+++ Passage provided

AUTHOR=Kang Yuyong , Zheng Nengheng , Meng Qinglin 

TITLE=Deep Learning-Based Speech Enhancement With a Loss Trading Off the Speech Distortion and the Noise Residue for Cochlear Implants

JOURNAL=Frontiers in Medicine

VOLUME=Volume 8 - 2021

YEAR=2021

URL=https://www.frontiersin.org/journals/medicine/articles/10.3389/fmed.2021.740123

DOI=10.3389/fmed.2021.740123

ISSN=2296-858X

ABSTRACT=The cochlea plays a key role in the transmission from acoustic vibration to neural stimulation upon which the brain perceives the sound. A cochlear implant (CI) is an auditory prosthesis to replace the damaged cochlear hair cells to achieve acoustic-to-neural conversion. However, the CI is a very coarse bionic imitation of the normal cochlea. The highly resolved time-frequency-intensity information transmitted by the normal cochlea, which is vital to high-quality auditory perception such as speech perception in challenging environments, cannot be guaranteed by CIs. Although CI recipients with state-of-the-art commercial CI products enjoy their speech communication in quiet backgrounds, they usually suffer from poor hearing ability in noisy environments. Thereby, noise suppression or speech enhancement (SE) is one of the most urgent technologies for CI. In this paper, we introduce recent progress in deep learning (DL), mostly neural networks (NN)-based SE frontends to CI and discuss how the hearing properties of the CI recipients could be utilized to optimize the NN-based SE. In particular, different loss functions are introduced to supervise the NN training, and a set of objective and subjective experiments are presented. Results verify that the CI recipients are more sensitive to the residual noise than the SE-induced speech distortion, which has been common knowledge to CI society. Furthermore, we demonstrate that the intelligibility of the denoised speech can be significantly improved by using a loss function with SNR-dependent attention on speech distortion and residual noise and, generally, a loss function bias to more noise suppression is preferred in NN-based SE for CIs.

++++++
+++ The data

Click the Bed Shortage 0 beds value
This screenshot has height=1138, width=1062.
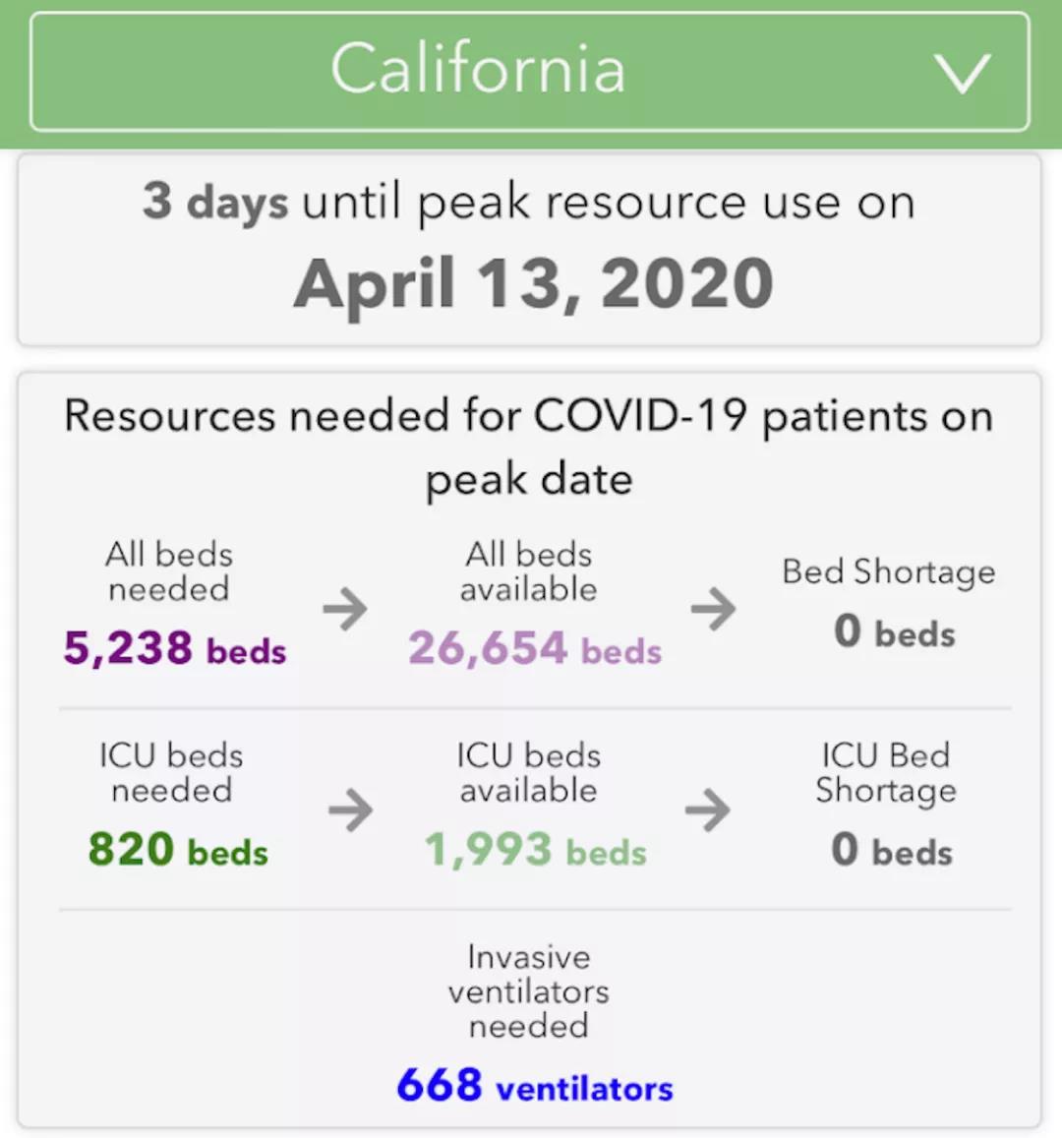point(895,631)
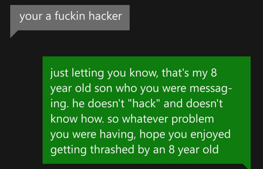Click the word 'son' in green bubble

click(x=103, y=88)
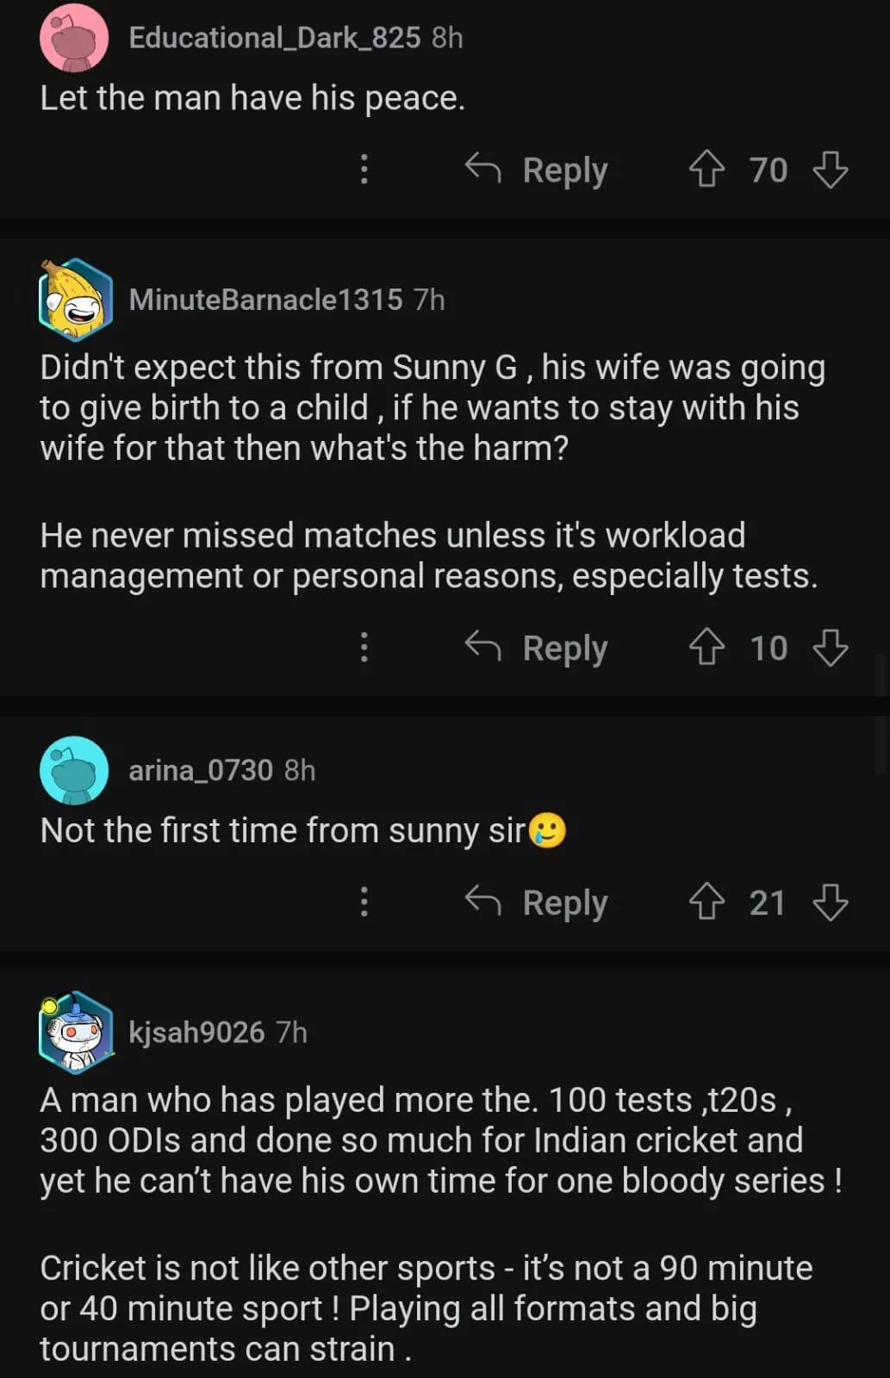Upvote the Educational_Dark_825 comment
Viewport: 890px width, 1378px height.
pyautogui.click(x=706, y=170)
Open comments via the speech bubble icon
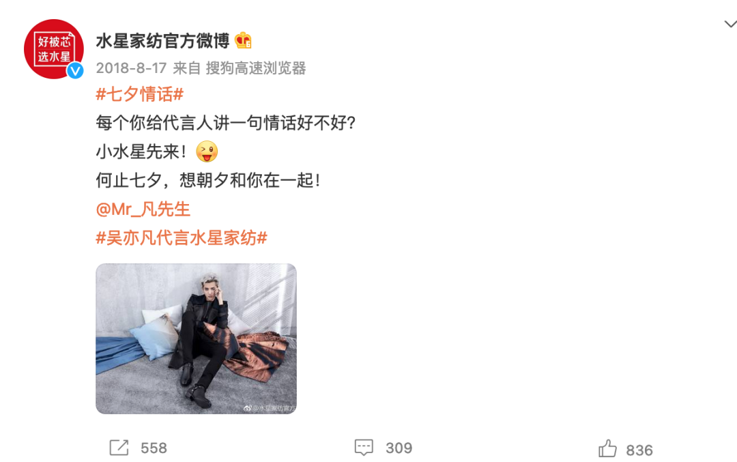 364,448
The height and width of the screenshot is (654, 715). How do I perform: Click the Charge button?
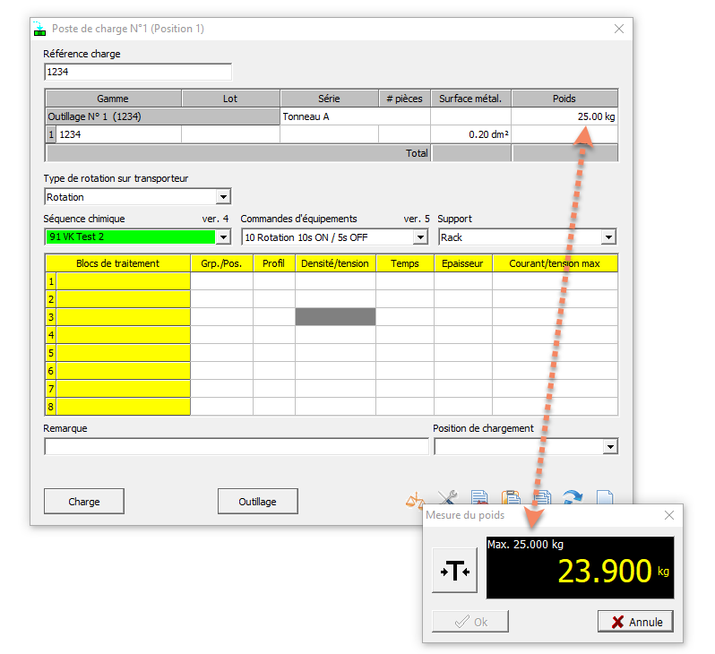(x=84, y=502)
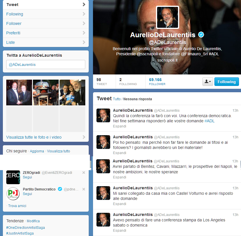
Task: Switch to the Nessuna risposta tweet filter
Action: tap(137, 99)
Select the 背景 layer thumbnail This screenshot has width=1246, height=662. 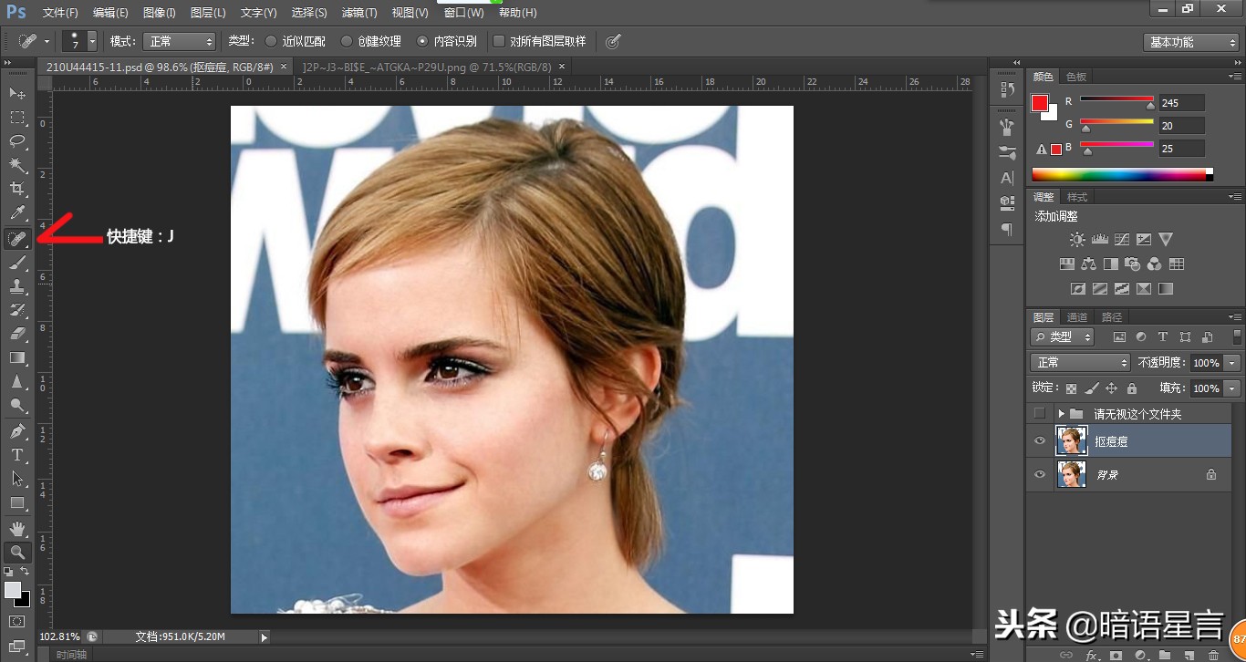1071,474
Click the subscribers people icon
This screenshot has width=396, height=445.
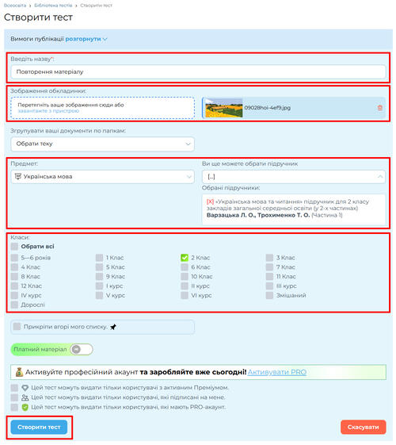[x=25, y=397]
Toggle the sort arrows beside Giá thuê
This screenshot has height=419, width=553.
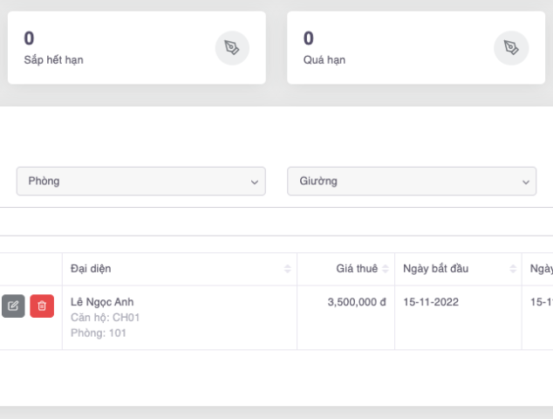(386, 269)
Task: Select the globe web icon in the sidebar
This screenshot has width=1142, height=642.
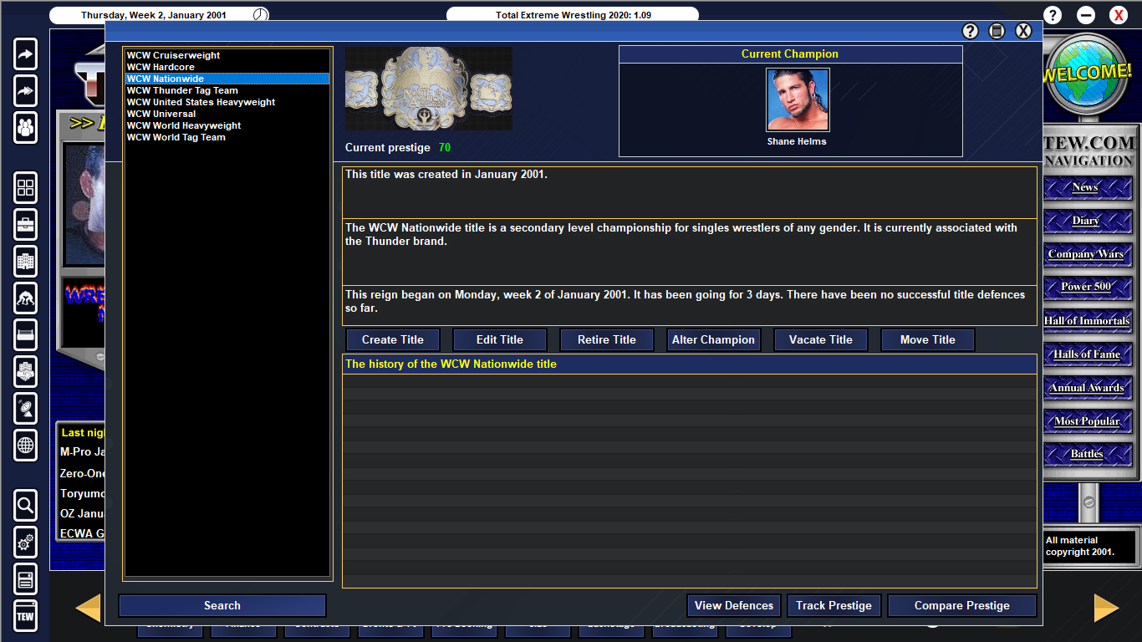Action: coord(25,446)
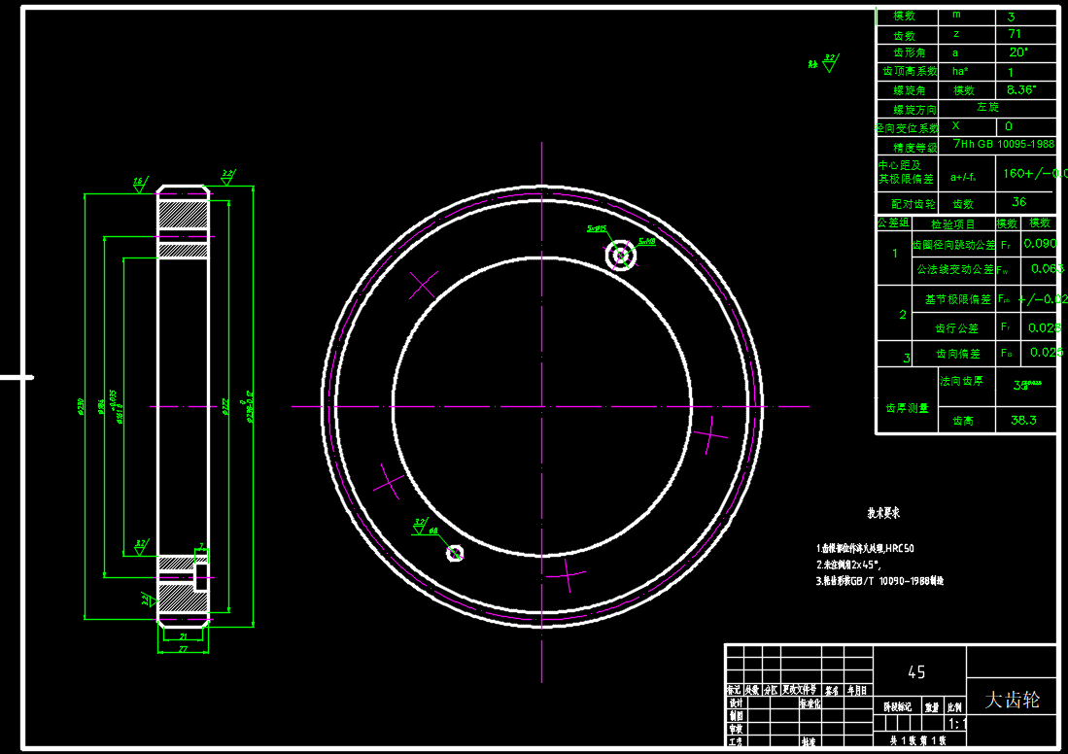The width and height of the screenshot is (1068, 754).
Task: Select 左旋 helix direction cell
Action: click(x=987, y=107)
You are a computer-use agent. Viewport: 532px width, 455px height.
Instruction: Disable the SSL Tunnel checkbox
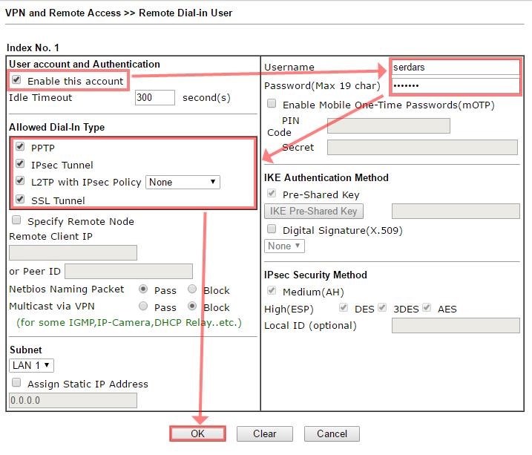(19, 200)
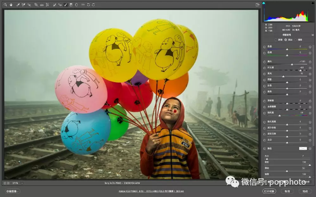The width and height of the screenshot is (316, 197).
Task: Select the Hand tool
Action: 11,5
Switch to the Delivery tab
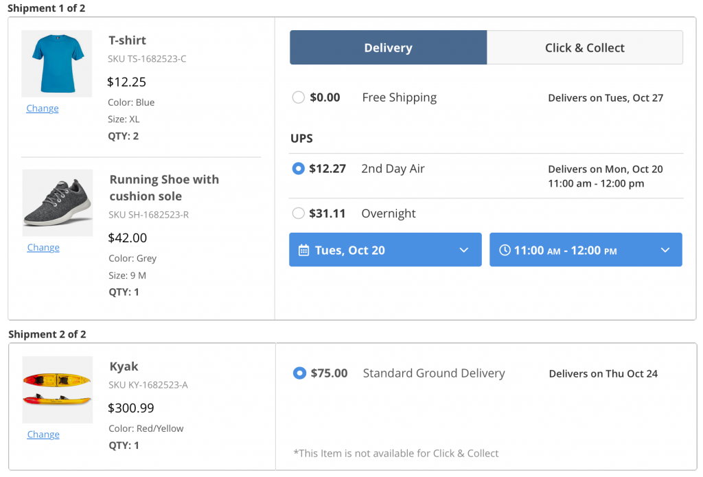703x477 pixels. click(x=388, y=48)
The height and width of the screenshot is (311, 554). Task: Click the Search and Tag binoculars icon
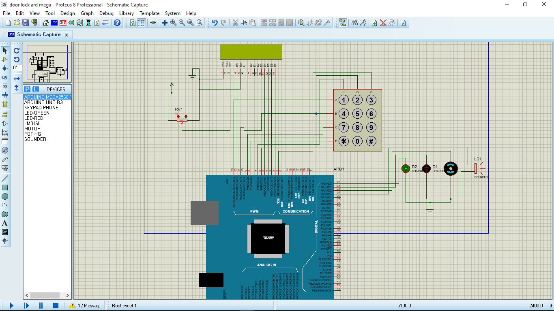click(354, 23)
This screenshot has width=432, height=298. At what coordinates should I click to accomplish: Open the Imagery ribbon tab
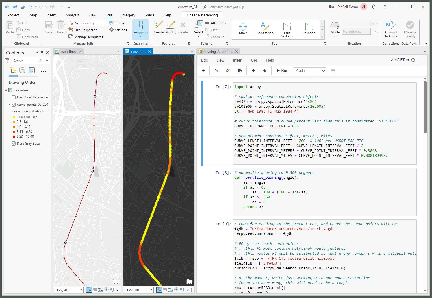[128, 15]
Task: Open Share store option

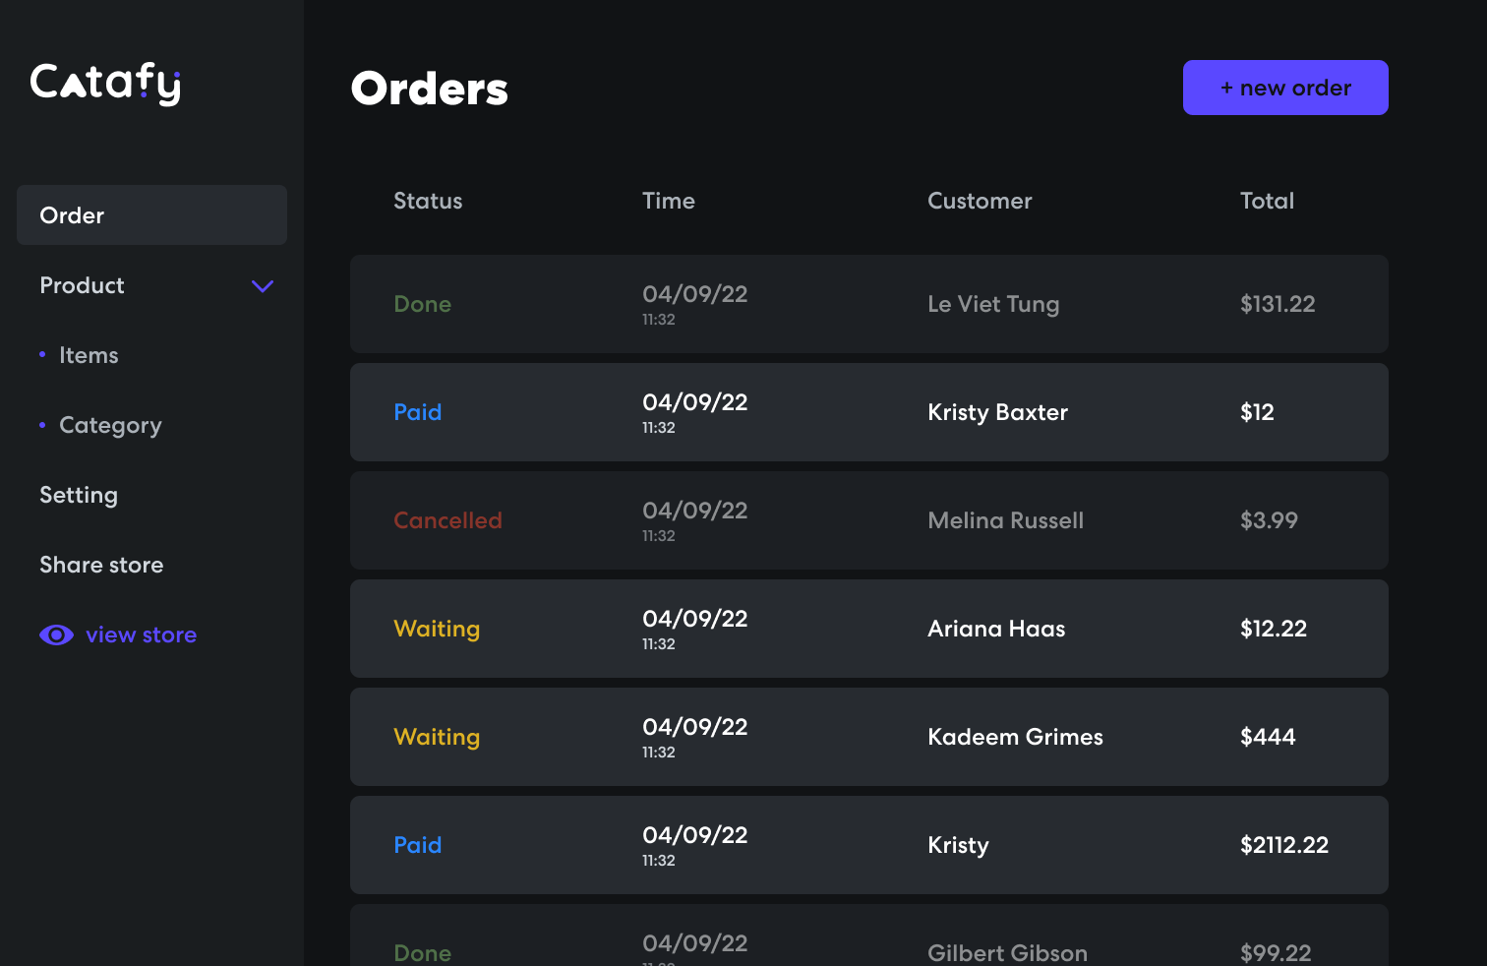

++++++

Problems to work on:
- A) In the cochlear implant article entry, which are the recipients of cochlear implants more sensitive to, the residual noise or the speech distortion caused by speech enhancement?
- B) Translate this sentence from the cochlear implant article entry into Spanish: "However, the CI is a very coarse bionic imitation of the normal cochlea."
- C) Name every author listed in the cochlear implant article entry.

Task solutions:
- A) They are more sensitive to the residual noise.

- B) Sin embargo, el IC es una imitación biónica muy burda de la cóclea normal.

- C) Kang Yuyong, Zheng Nengheng, Meng Qinglin